Behind The Scenes For The Doernbecher Uniform Design Process
08/24/17 | Football, @GoDucksMoseley
More than a year ago, three young cancer patients, three UO football players and designers from Nike collaborated on the uniform Oregon will wear Sept. 9 against Nebraska.
The design process for the uniforms Oregon will wear when the Ducks host Nebraska on Sept. 9 had its genesis during a meeting more than a year before, on a sunny summer afternoon in an annex to the Hatfield-Dowlin Complex dining hall.
There, on July 13, 2016, gathered designers from Nike; UO football players Khalil Oliver, Tyrell Crosby and Justin Hollins; and three vivacious young kids eager to put their own personal touches on an Oregon football uniform. The kids – Ethan Frank, Sophia Malinoski and Joe Macdonald – also were patients at Portland's Doernbecher Children's Hospital, receiving treatment for brain tumors.
More than a year after suggesting color combinations, design patterns and intricate detailing for a special uniform honoring the battle against children's cancers, the three kids will join Oregon football fans everywhere in seeing the Ducks don the uniforms when they take on the Cornhuskers. Ethan, Sophia and Joe will have put their literal stamp on the uniforms in the form of their signatures, on the back of the helmets and inside the gloves.
The full story behind this special partnership between @OHSUDoernbecher and @OregonFootball. Together we will overcome. #StompOutCancer pic.twitter.com/3415nVut85
— GoDucks (@GoDucks) August 24, 2017
"We're extremely privileged to wear such an inspiring uniform for our game against Nebraska," UO coach Willie Taggart said. "We'll do everything in our power to play with the same tenacity exemplified by Sophia, Ethan and Joe. Wearing this uniform is a great chance to honor them and their spirit and efforts."
The first design session for the uniforms took place on a Wednesday afternoon last July, during an off-day for players from their summer workouts. After touring the Hatfield-Dowlin Complex and Autzen Stadium, each kid was paired with a player and a designer from Nike. They spread out across tables in the dining hall annex, and got to work choosing colors and patterns for a uniform the Ducks would wear more than a year later.
Blank pieces of posterboard began to explode in a panorama of colors. While some of the parents chatted up the three UO players on hand, all three kids immersed themselves in coloring in socks and jerseys, and adding logos for the football program and the Doernbecher Children's Hospital on sleeves and socks.
"You doing good?" a Nike representative asked, checking in on Sophia. "You overwhelmed, or you doing good?"
"I'm good," Sophia answered with a smile.
Two weeks before the meeting, Nike sent sketches on which the kids began generating their ideas. Sophia, who was paired with Crosby at the meeting, arrived with a helmet painted electric blue. Nike's designers thus incorporated a reflective helmet that, for the 1:30 p.m. PT kickoff against the Huskers, will reflect the blue skies above Autzen Stadium.
Crosby stayed in touch with Sophia in the wake of the meeting.
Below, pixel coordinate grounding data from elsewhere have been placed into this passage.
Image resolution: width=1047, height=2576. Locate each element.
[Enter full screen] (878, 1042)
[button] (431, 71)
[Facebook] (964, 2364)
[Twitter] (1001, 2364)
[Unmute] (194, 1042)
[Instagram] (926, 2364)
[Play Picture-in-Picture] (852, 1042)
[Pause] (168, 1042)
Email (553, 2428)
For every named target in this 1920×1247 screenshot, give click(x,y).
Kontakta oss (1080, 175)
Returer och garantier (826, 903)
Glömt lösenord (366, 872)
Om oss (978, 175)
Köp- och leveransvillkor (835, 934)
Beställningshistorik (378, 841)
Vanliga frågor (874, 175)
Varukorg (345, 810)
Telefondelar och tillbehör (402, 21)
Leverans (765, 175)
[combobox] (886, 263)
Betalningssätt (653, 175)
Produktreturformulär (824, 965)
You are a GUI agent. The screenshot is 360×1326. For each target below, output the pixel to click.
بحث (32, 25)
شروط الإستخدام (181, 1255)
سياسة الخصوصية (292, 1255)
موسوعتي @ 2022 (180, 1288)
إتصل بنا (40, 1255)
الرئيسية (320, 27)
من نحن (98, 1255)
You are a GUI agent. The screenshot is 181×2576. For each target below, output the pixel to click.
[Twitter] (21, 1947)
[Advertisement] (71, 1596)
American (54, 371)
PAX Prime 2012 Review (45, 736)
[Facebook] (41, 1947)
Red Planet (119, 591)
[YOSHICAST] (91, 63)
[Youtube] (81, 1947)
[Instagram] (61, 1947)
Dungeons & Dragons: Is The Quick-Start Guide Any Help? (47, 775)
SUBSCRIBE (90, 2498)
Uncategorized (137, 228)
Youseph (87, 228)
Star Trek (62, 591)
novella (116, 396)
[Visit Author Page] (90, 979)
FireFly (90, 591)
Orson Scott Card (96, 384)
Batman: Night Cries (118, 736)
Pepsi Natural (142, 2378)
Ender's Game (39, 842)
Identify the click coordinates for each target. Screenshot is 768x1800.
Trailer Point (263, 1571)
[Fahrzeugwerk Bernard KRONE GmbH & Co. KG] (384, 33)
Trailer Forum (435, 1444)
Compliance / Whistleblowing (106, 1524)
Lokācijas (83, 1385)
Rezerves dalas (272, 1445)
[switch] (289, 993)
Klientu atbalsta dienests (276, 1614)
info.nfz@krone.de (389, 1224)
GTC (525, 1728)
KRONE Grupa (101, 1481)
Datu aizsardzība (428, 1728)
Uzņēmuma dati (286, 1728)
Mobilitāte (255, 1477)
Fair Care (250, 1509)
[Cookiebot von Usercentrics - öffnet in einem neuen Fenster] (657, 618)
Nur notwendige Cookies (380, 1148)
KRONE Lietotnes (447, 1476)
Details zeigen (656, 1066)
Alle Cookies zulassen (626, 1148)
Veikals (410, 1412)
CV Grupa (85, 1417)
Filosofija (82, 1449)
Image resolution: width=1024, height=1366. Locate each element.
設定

After he suffered a season-ending foot injury in 2016, the offensive lineman received a care package from her family, with a get-well-soon letter from Sophia.
"She went through so much more than I did at such a young age," Crosby said. "Pretty much every morning I read her letter, just to motivate me to get healthy and get back on the field."
Ethan's focus was on small design elements the likes of which pepper the finished product. He advocated for the use of wings on the helmet, for one. The helmet also features the word "Overcome," as do the gloves players will wear against Nebraska. A new Duck logo, imagined first by Sophia and featuring the mascot stomping out the word "cancer," is on the jersey sleeves and socks.
"This is exactly the process we go through at work," one of the Nike designers said while watching Ethan sketch out the design flourishes. "We have little hidden images, and a story behind them."
Later, another designer whistled in amazement: "He's ready to take somebody's job at Nike."
Joe, who was paired with Hollins, suggested early on that a camouflage pattern be employed. It wouldn't be the last time he did so.
"I don't know if you know this," he finally offered as a mea culpa, "but I like camo."
The final design includes a color splash on the socks and shoes resembling camouflage. Those are among several yellow accents throughout the jersey, which Joe suggested in a nod to the gold ribbon worn to bring attention to children's cancer research.
Oliver, who was paired with Ethan for the meeting last summer, called working with the kids on a new uniform design "one of the best opportunities I've had here at the university."
"To see him and how happy he was, he had no thought about what he had gone through," Oliver said. "This might be the best uniforms we've worn since I've been here, just because of the message and the fact that these are basically 100 percent custom-made by the Doernbecher kids."